C’est une “bataille à la David contre Goliath”, selon The Guardian, un “conte” extravagant qui illustre des “profonds changements” sur les marchés boursiers. Pour le Financial Times, une nouvelle “armée de spéculateurs” joue de la “frénésie du marché” au rouleau compresseur. Le tout autour d’un enjeu qui paraît improbable, GameStop, distributeur de jeux vidéo américain qui n’a rien d’un géant de la technologie, mais dont l’action a bondi à 300 dollars mercredi 27 janvier, contre 19 dollars à la fin 2020.

Depuis un forum sur Reddit, des investisseurs amateurs et gamers ont fait plier les vieux briscards des fonds spéculatifs, “retournant à leur profit les armes des produits financiers dérivés”, résume le quotidien de la finance. “L‘improbable voyage de GameStop sur la Lune est unique à la fois par sa vitesse et par les soupçons de harcèlement [des gestionnaires de fonds] et de piratage qui l’ont accompagné”, souligne Wired, faisant référence à la campagne sur les réseaux sociaux qui a fait pression sur les investisseurs de Wall Street.

Gladiateurs

Ce “match de gladiateurs”, écrit le Wall Street Journal est “le dernier signe en date que les opérations frénétiques des investisseurs individuels conduisent à des fluctuations démesurées des marchés boursiers”.

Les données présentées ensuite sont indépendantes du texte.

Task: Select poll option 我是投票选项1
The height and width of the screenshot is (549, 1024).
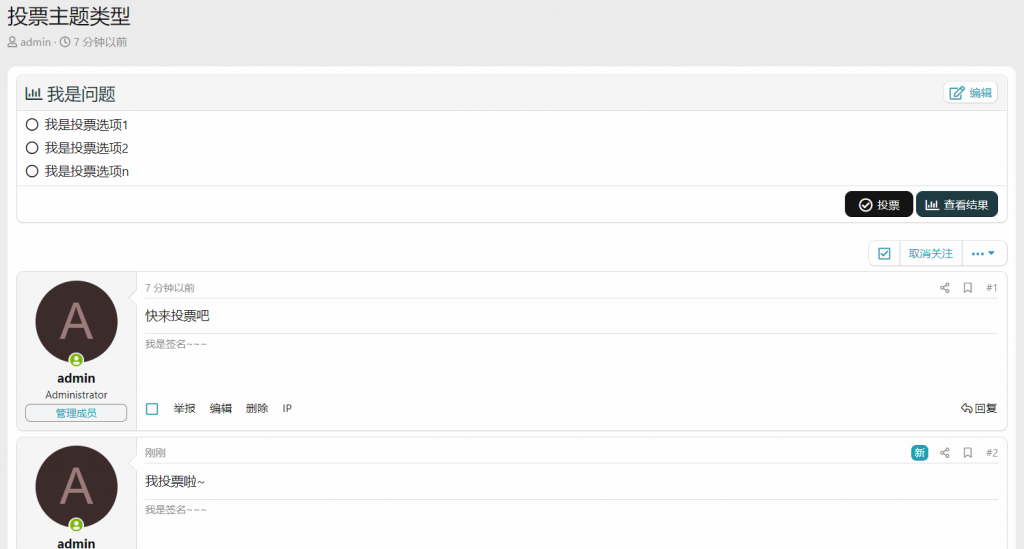Action: click(32, 125)
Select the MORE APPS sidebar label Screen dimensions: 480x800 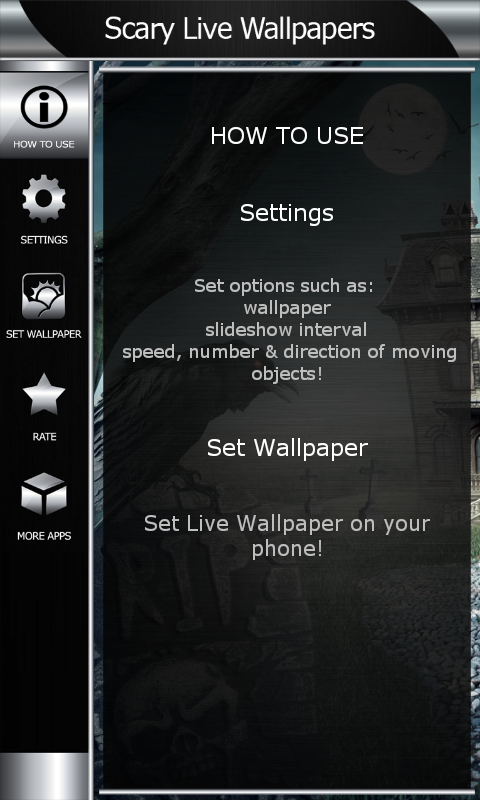coord(44,536)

Rien ne prédisposait pourtant GameStop à devenir “l’une des actions les plus en vue du moment”, explique The Guardian. Comme d’autres détaillants, la pandémie l’a durement impacté, le boom des ventes en ligne ayant mis à mal son modèle économique. “La chaîne de jeux vidéo perd de l’argent et prévoit de fermer 450 magasins dans le monde”. Quand, en avril 2020, l’entreprise née il y a 37 ans et qui possède en France la chaîne Micromania-Zing a annoncé ces “fermetures massives”, son action ne valait plus que 3,25 dollars.

Gains à la journée

Son cours a commencé “à monter en flèche quand de petits investisseurs ont acheté des actions bon marché à l’aide de l’application de trading Robinhood”, la considérant “comme une opportunité d’achat idéale”. Ces jeunes investisseurs placent des paris à la journée en espérant des gains rapides.

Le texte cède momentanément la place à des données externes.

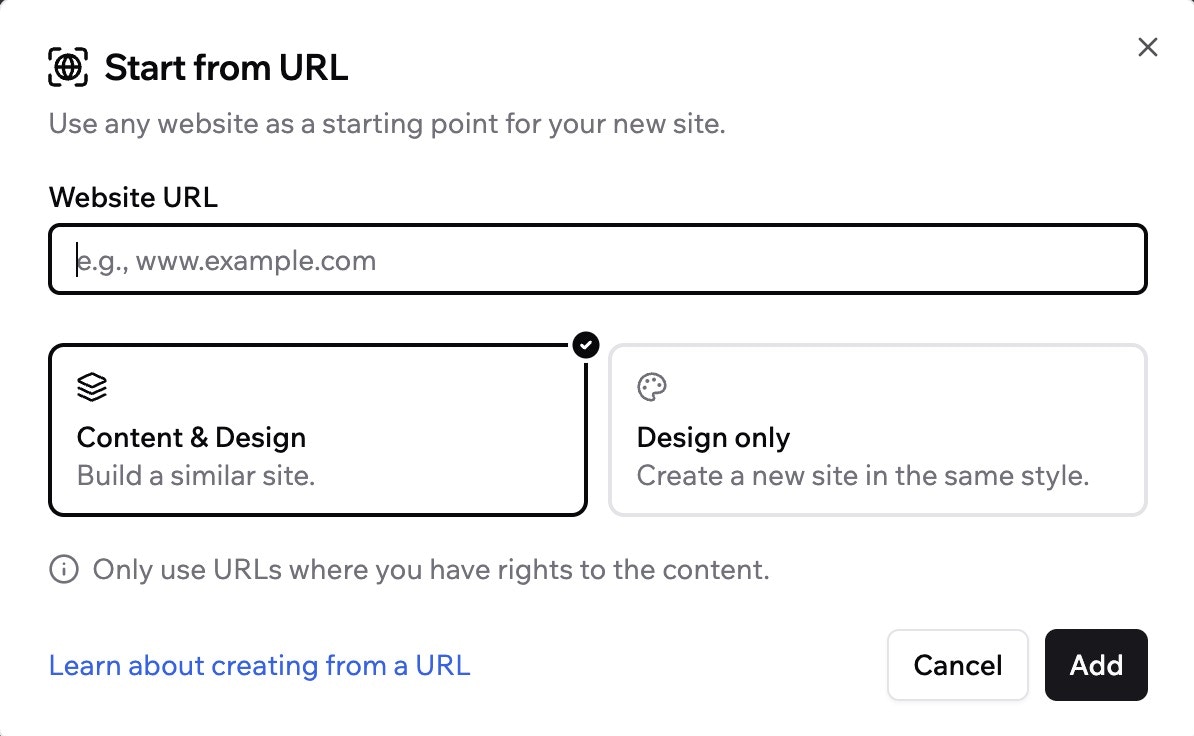Click the palette icon on Design only card
The image size is (1194, 736).
[651, 386]
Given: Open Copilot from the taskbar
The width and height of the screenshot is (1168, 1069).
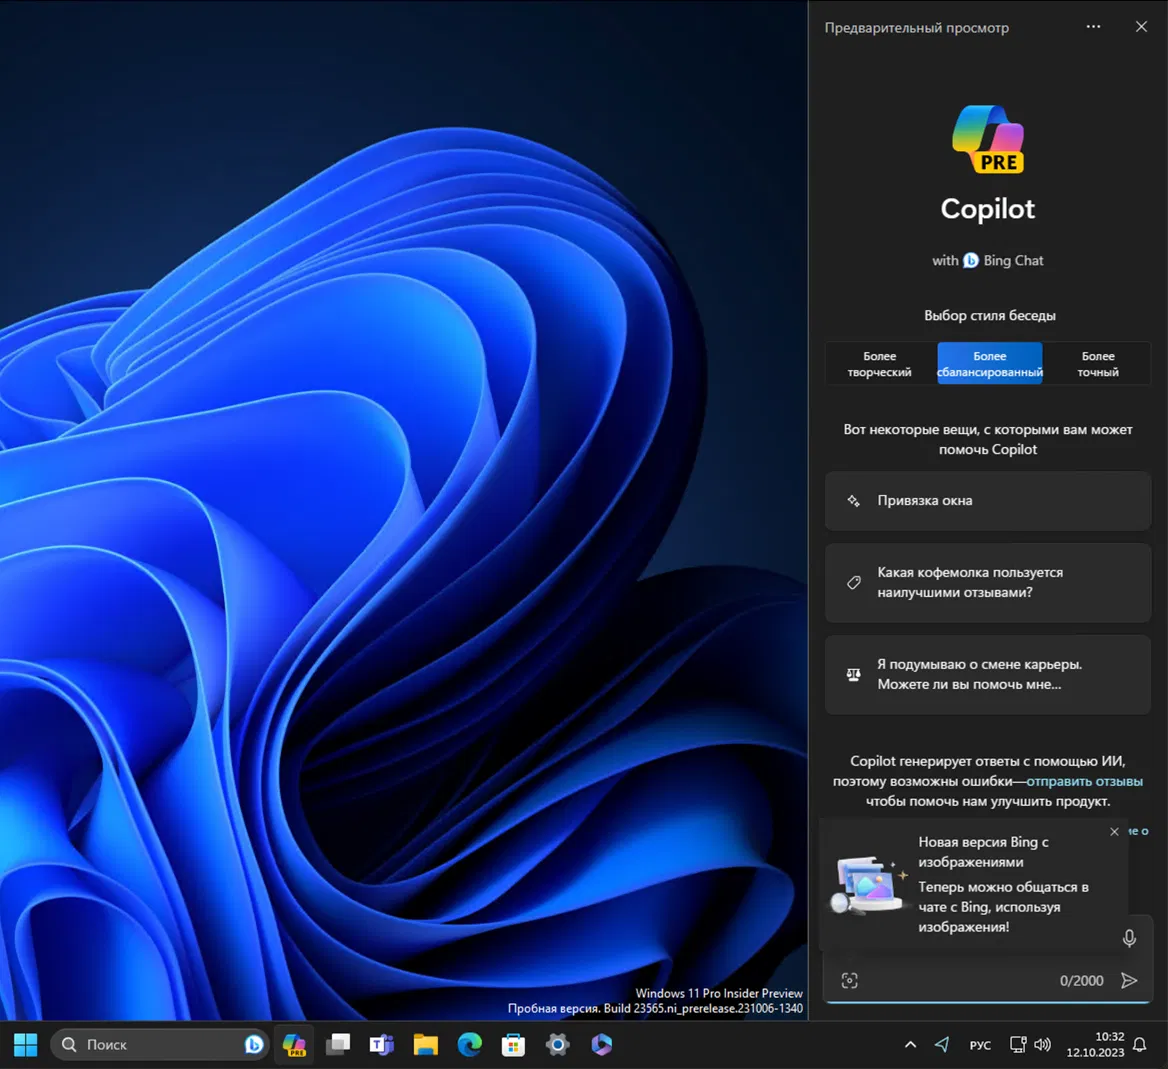Looking at the screenshot, I should coord(294,1045).
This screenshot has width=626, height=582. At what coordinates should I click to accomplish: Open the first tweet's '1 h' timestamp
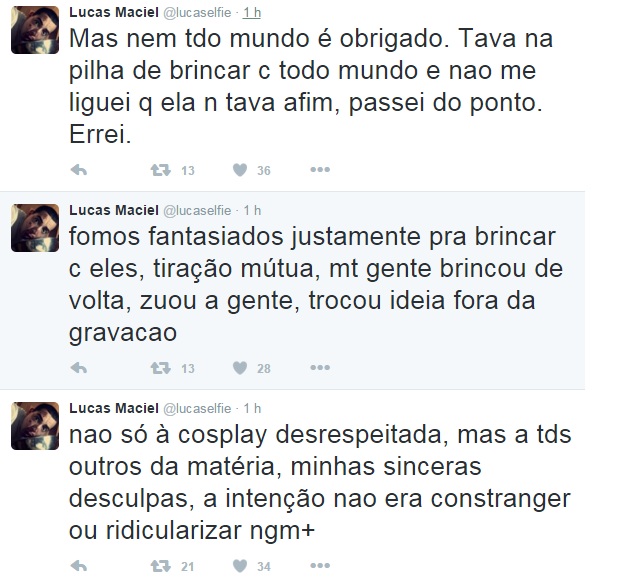coord(252,12)
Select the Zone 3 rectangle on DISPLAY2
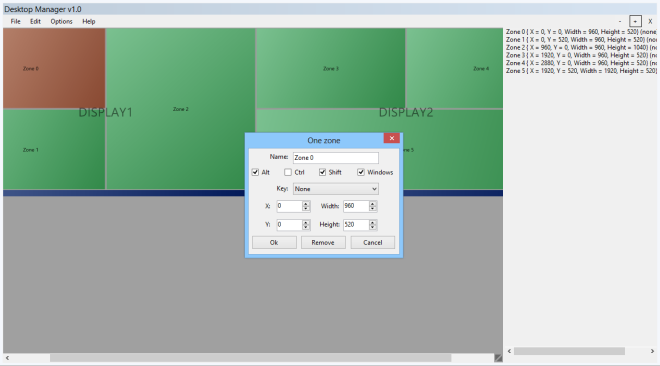This screenshot has width=660, height=366. coord(330,68)
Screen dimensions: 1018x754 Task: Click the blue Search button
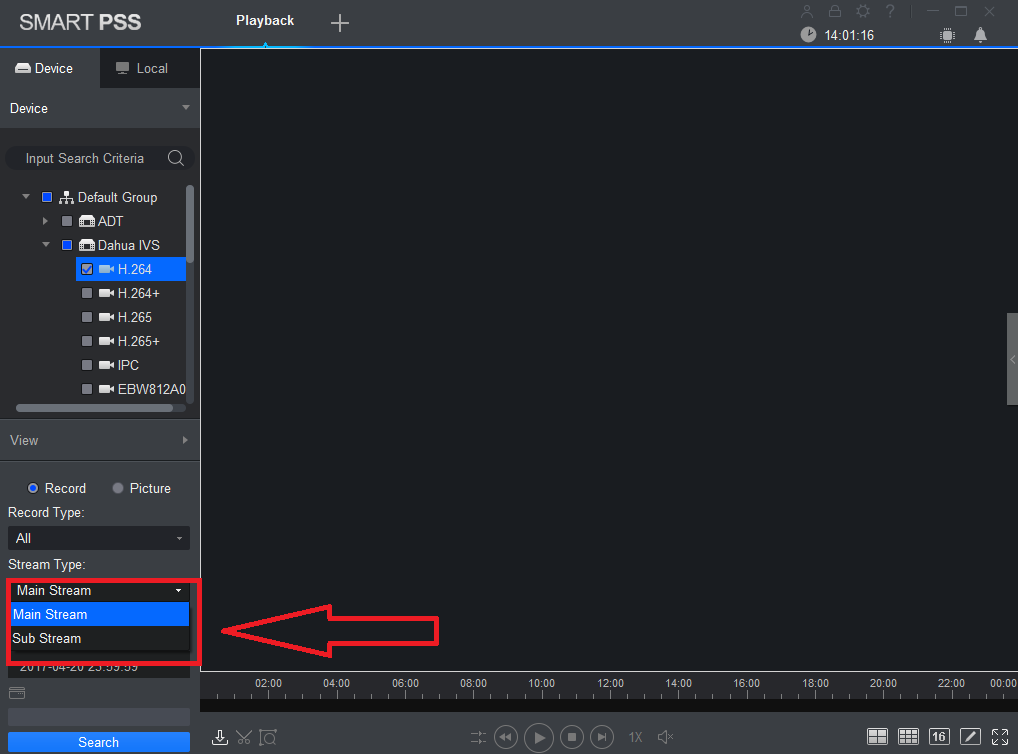click(x=99, y=742)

Mais “Wall Street a vu tout autre chose”, une opportunité de vendre des actions à découvert. Ce pari “consiste à ‘emprunter’ les actions d’une entreprise et à les vendre dans l’intention de les racheter moins cher lorsque le cours de l’action baisse”, explique le quotidien britannique.

Guerre d’usure

“Beaucoup de fortunes de Wall Street se sont faites ainsi, mais si le prix ne baisse pas, les pertes peuvent être énormes.” Et la bataille est “devenue une guerre d’usure entre une nouvelle génération d’investisseurs et des acteurs plus établis et diversifiés” sur les marchés boursiers.

La compétition a été “alimentée par des investisseurs s’encourageant mutuellement sur les réseaux sociaux à acheter des actions et des options associées aux actions GameStop”, rapporte le Wall Street Journal. Ce qui a conduit “les gestionnaires de fonds à abandonner leurs paris sur la chute de l’action”, et le titre à être poussé “encore plus haut”.

Il y a trois mois, des membres de la communauté WallStreetBets sur le forum Reddit, qui regroupe deux millions de membres, ont décidé de contrer les investissements du fonds spéculatif Melvin Capital Management, qui avait parié sur la baisse du cours. Parce qu’ils soutenaient GameStop et voulaient en remontrer à Wall Street. Aujourd’hui, les apprentis spéculateurs se réjouissent en ligne d’avoir fait plier Melvin, dont le Wall Street Journal rapporte qu’il aurait subi 30 % de pertes depuis le début de l’année.

Au-delà de la bataille autour de GameStop, ce sont les “effets d’entraînement” qu’il faudra surveiller, estime le Financial Times. La “frénésie des petits porteurs a migré des grands noms tels qu’Apple, Google et Tesla, populaires l’été dernier, vers des coins plus reculés du marché boursier, où l’impact est plus puissant”.

S’il est trop tôt pour dire comment la “saga GameStop” s’achèvera, personne n’en sortira indemne, estime de son côté The Guardian. “Investir, ce n’est pas seulement acheter une action”, met en garde Erika Safran du cabinet de conseil Safran Wealth Advisors. Qui ajoute :

Je pense que certains en tireront des enseignements et que tous les autres y verront une bonne histoire.”